Hopkins pulls back hard, yanking your fellow officer into the car. If Hopkins has a weapon secreted in his vehicle, the situation could be extremely dangerous. The two of you pull the struggling man out of the car, striking him with your batons in an attempt to gain compliance. He continues to resist so you both douse him with pepper spray and take him into custody.[1] That turns out to be the easy part. The nightmare begins two weeks later when Santa Clara county Deputy District Attorney Peter Waite charges you and your fellow officer with felony assault.

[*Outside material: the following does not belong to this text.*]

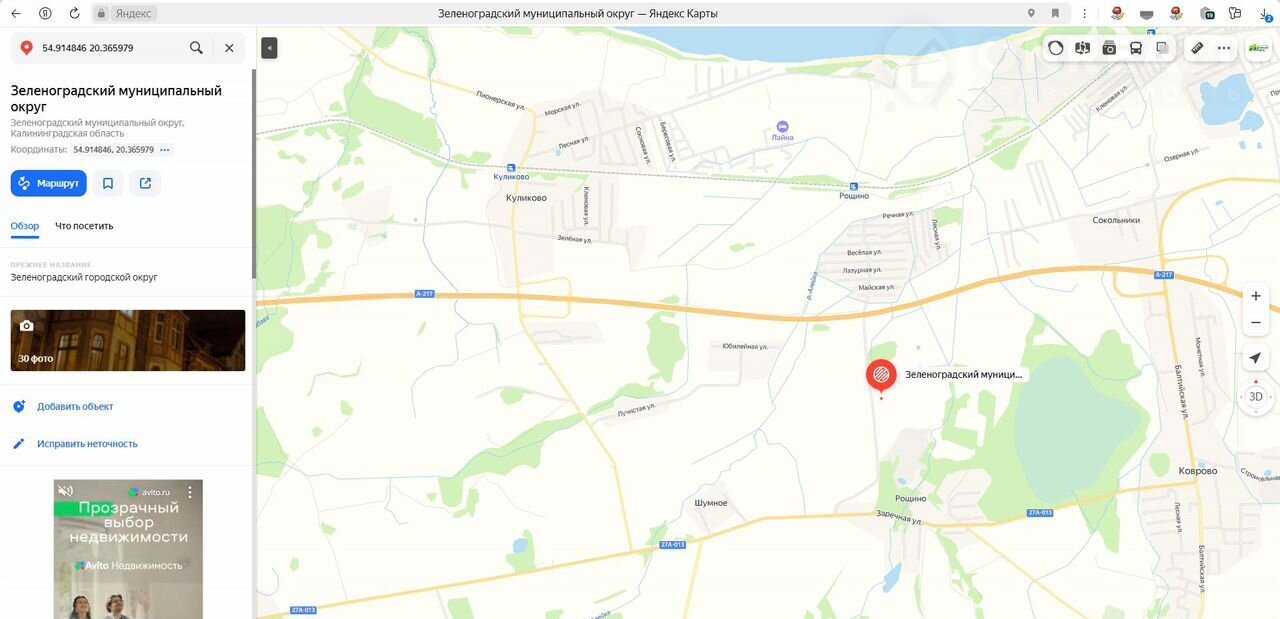The height and width of the screenshot is (619, 1280).
Task: Open the three-dot map tools menu
Action: pyautogui.click(x=1224, y=48)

Waite frames the case to the press: “A person who is minding their own business, sitting in a car on a public street, doesn’t have to identify themselves to police, and the police are not entitled to arrest them or to beat them.” [2]  Hopkins’ attorney, his brother Joe Hopkins, declares: “His only crime was sitting in a car while black.” [3]

That’s right. You knew that the suspicious man was black when you were questioning him. You just didn’t think it made any difference. The academy didn’t warn you to treat blacks differently, but your employers are sure teaching you now.

Palo Alto Mayor Dena Mossar makes her racial agenda perfectly clear: “This is shocking to us all, but we’ll deal with this and make things right, that’s our commitment. We take pride that we are a progressive community and our intention and goal is to support and honor diversity.” [4]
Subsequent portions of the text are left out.